Spatial dimensionality (1, 2, or 3).

Type:

int

patch_size#

Receptive field size of each patch along every axis.

Type:

int

stride#

Step between successive patch origins along every axis.

Type:

int

conv#

The underlying strided convolution.

Type:

torch.nn.Conv{data_dim}d

__init__(
in_features,
out_features,
data_dim,
patch_size,
stride=None,
bias=True,
)#

Initialise the Patchify layer.

Parameters:
  • in_features (int) – Number of input channels C_in (e.g. 3 for RGB).

  • out_features (int) – Embedding dimension C_out of each output token.

  • data_dim (int) – Spatial dimensionality of the input signal. Must be 1 (sequences), 2 (images), or 3 (volumes).

  • patch_size (int) – Side length P of each patch. The convolution uses kernel_size = patch_size along every spatial axis, so each patch covers P ** data_dim input pixels (P × P for 2D images, P × P × P voxels for 3D volumes).

  • stride (int | None) – Step size between consecutive patch origins along every spatial axis. Defaults to patch_size, giving non-overlapping ViT-style patches. Set to a smaller value for overlapping patches (denser token grids at the cost of more tokens).

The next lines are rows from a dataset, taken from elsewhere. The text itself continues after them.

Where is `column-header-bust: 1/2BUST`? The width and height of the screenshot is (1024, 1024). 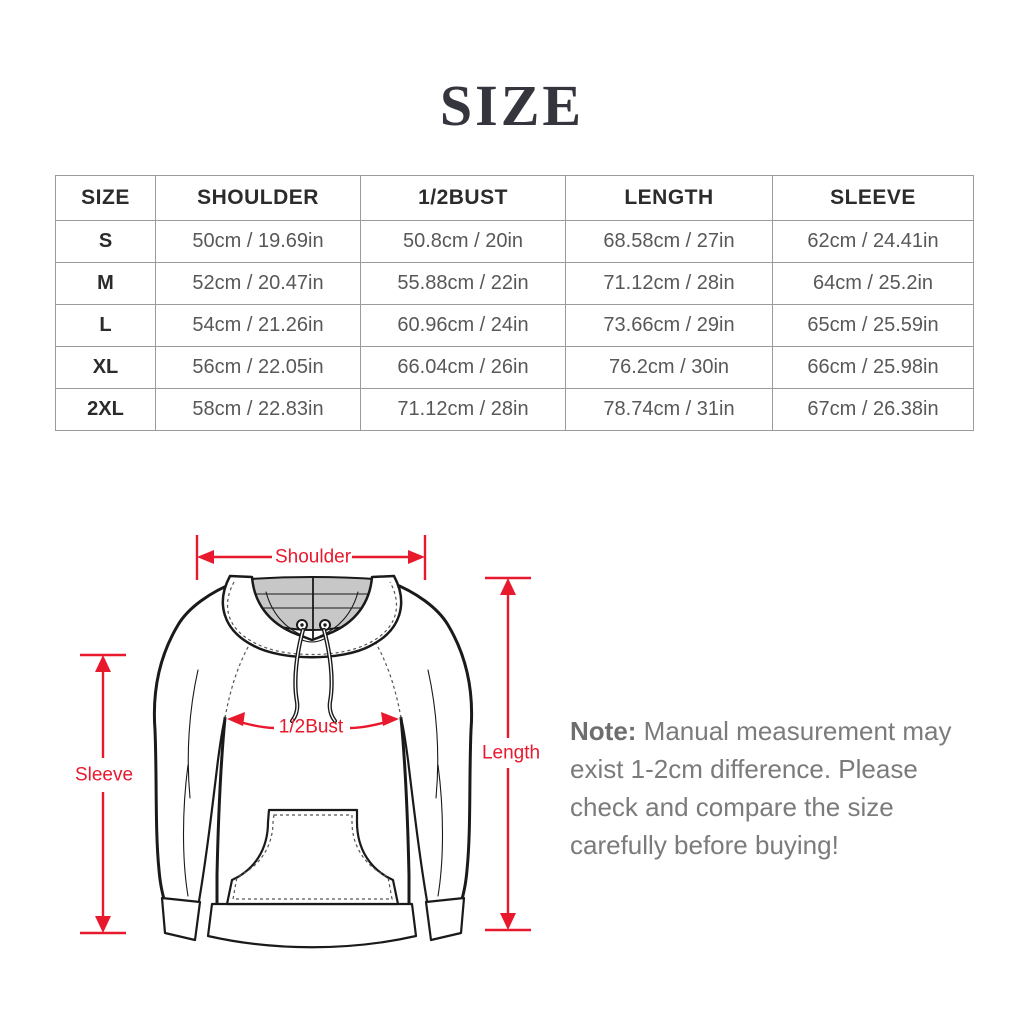 column-header-bust: 1/2BUST is located at coordinates (463, 198).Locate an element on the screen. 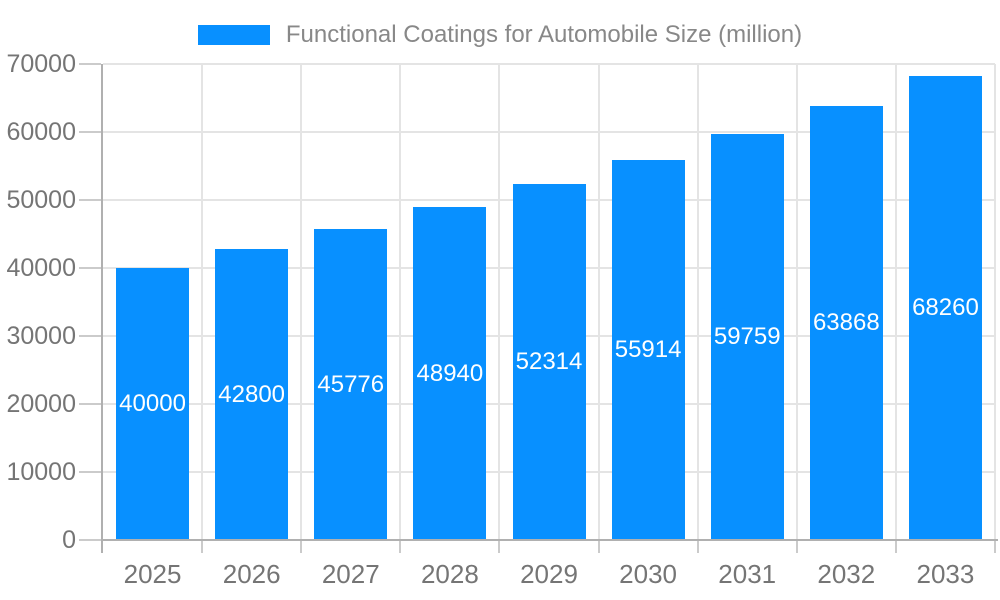  x-axis-label-2027: 2027 is located at coordinates (350, 574).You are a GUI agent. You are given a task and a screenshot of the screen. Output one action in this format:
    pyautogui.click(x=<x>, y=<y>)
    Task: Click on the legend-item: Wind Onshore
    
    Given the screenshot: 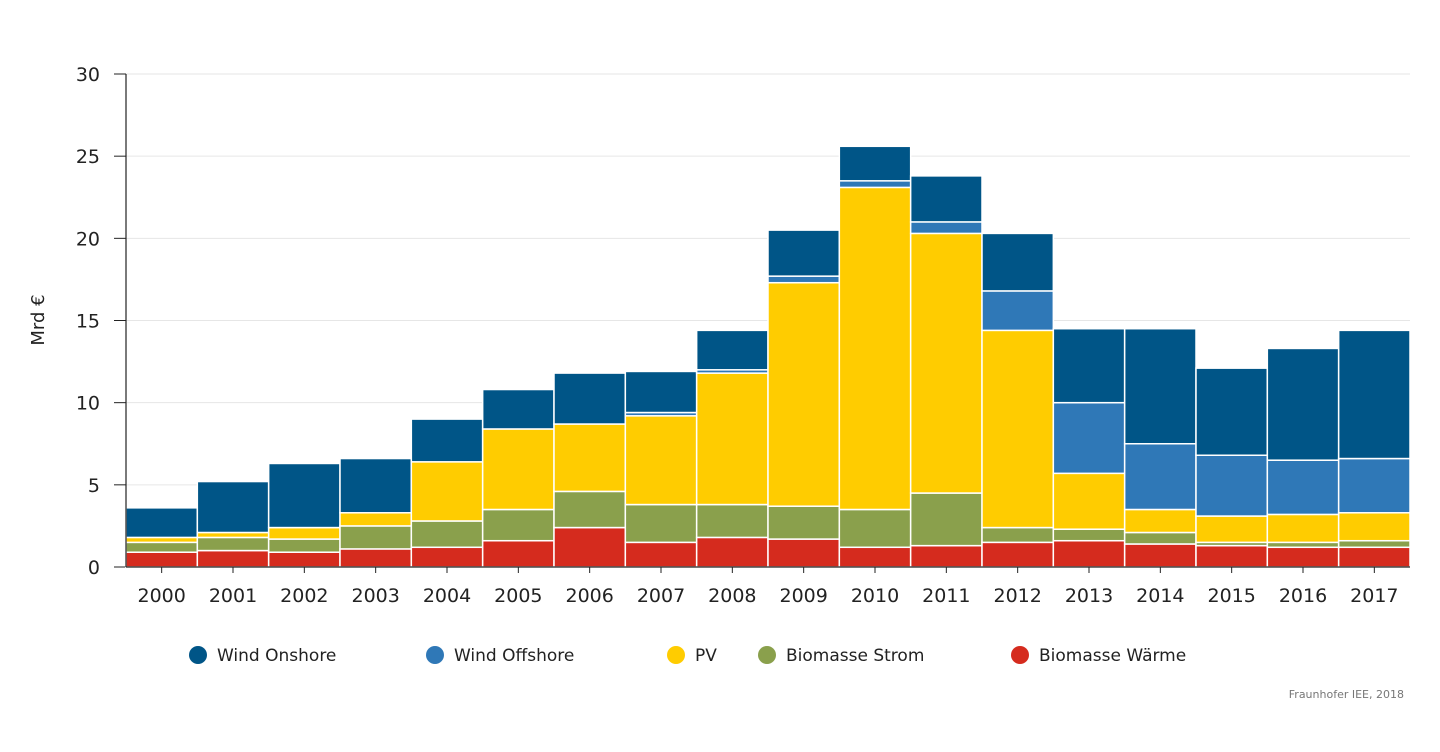 What is the action you would take?
    pyautogui.click(x=262, y=656)
     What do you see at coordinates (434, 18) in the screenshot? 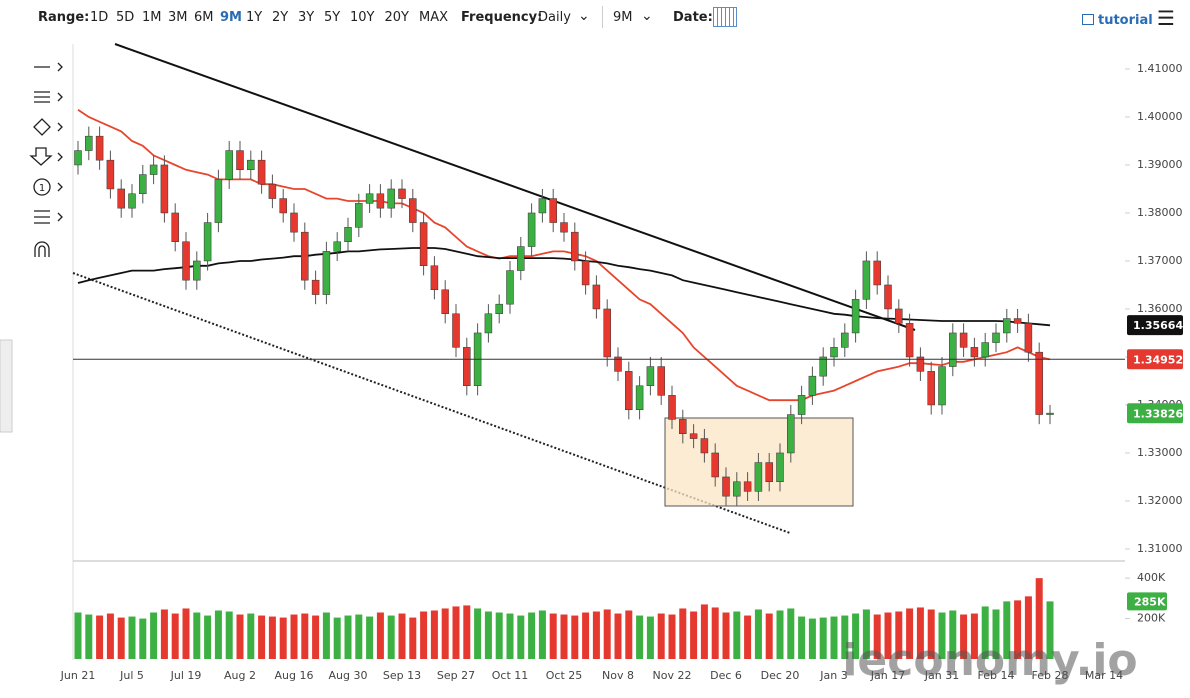
I see `range-button: MAX` at bounding box center [434, 18].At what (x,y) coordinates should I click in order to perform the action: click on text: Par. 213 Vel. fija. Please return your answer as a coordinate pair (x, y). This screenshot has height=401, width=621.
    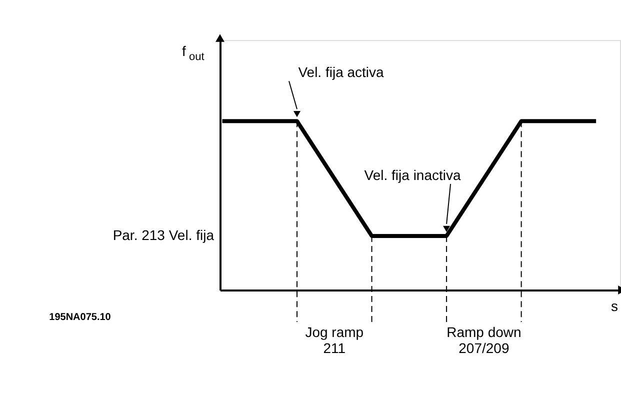
    Looking at the image, I should click on (163, 234).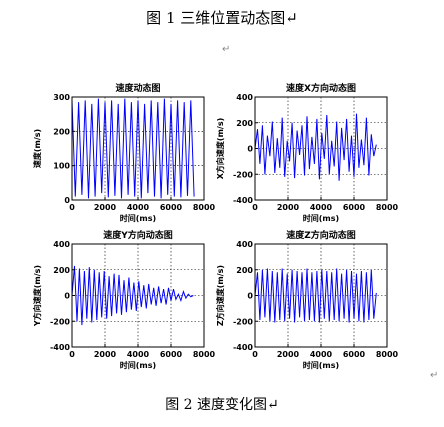 This screenshot has height=427, width=444. What do you see at coordinates (62, 166) in the screenshot?
I see `y-tick-label: 100` at bounding box center [62, 166].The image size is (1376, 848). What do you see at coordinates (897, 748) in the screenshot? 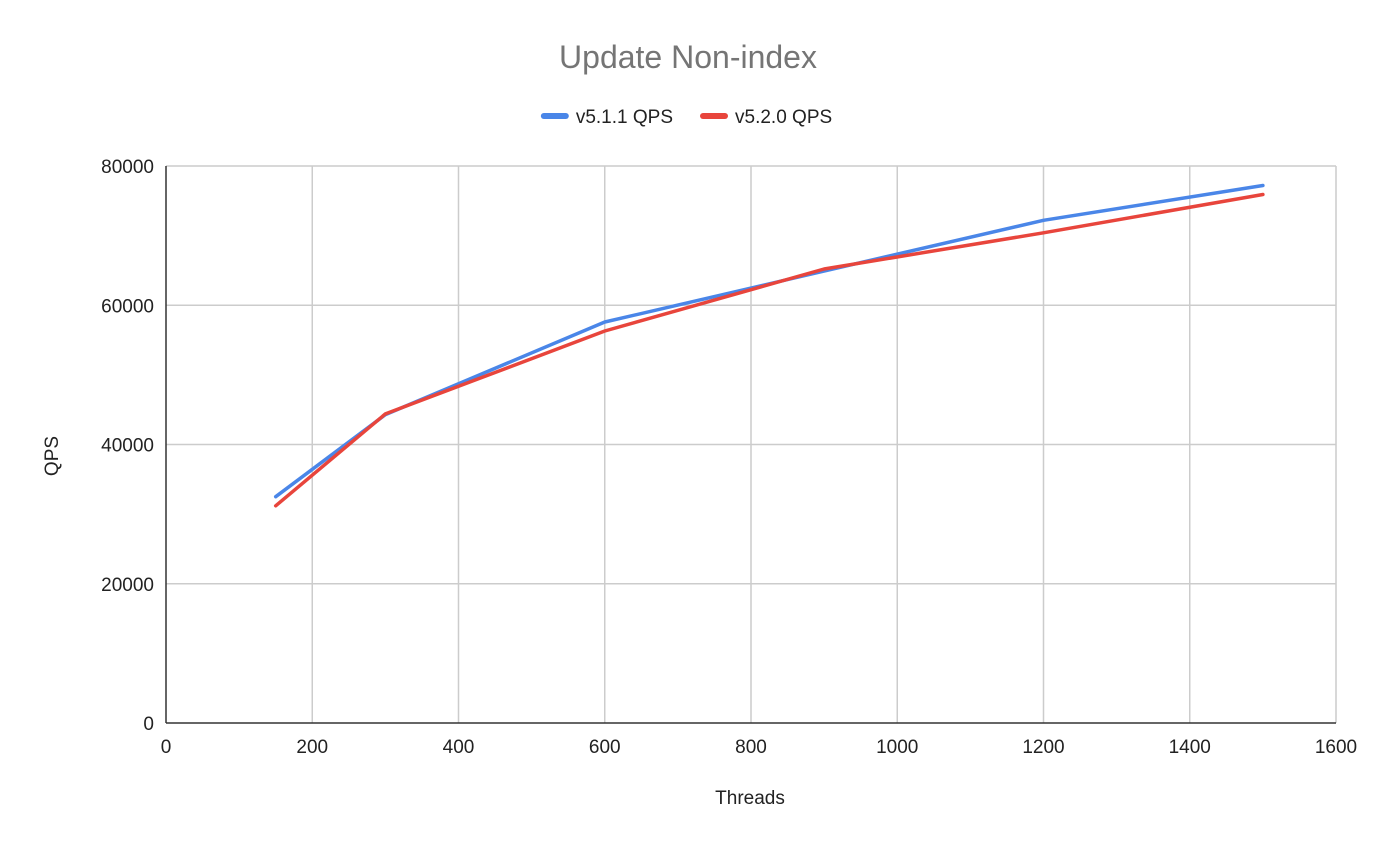
I see `x-tick-label: 1000` at bounding box center [897, 748].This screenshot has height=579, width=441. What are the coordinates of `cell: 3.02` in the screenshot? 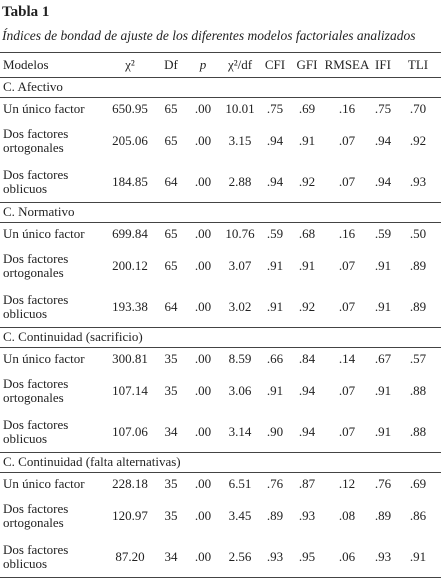 It's located at (240, 306).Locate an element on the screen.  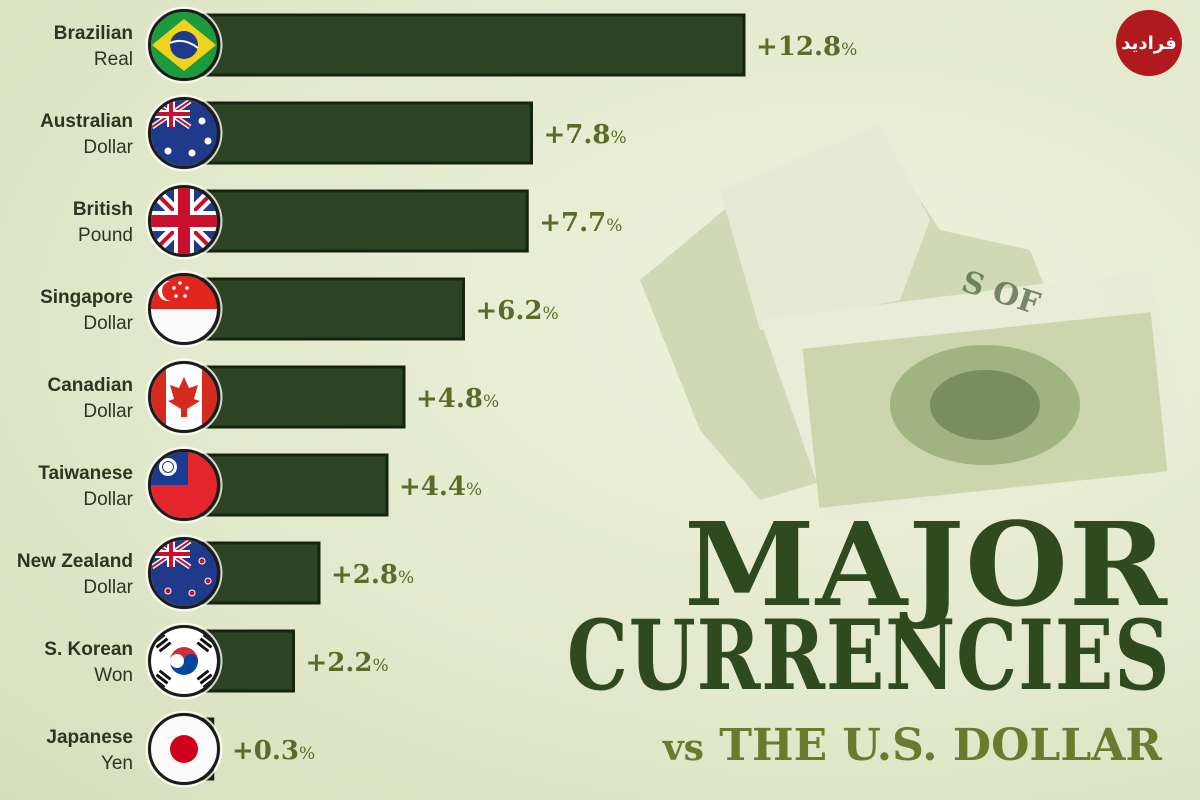
value-label: +6.2% is located at coordinates (518, 311).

  • bias (bool) – If True (default), the projection conv includes a learnable bias. Set to False for bias-free architectures (e.g. when a subsequent normalisation layer makes bias redundant).

Raises:

ValueError – If data_dim is not 1, 2, or 3.

forward(x)#

Embed the input tensor into a grid of patch tokens.

Parameters:

x (Tensor) – Input tensor in channels-last layout. Shape: [B, *spatial_dims, C_in], e.g. [B, H, W, C_in] for 2D images.

Returns:

[B, *patch_grid, C_out], where each spatial axis s is reduced to floor((s - patch_size) / stride) + 1 (equal to s // patch_size when stride == patch_size and s is divisible by patch_size).

Return type:

Patch-embedded tensor in channels-last layout. Shape

Note

.contiguous() is called after the channels-last → channels-first rearrangement to avoid a stride-mismatch error in torch.compile’s convolution_backward.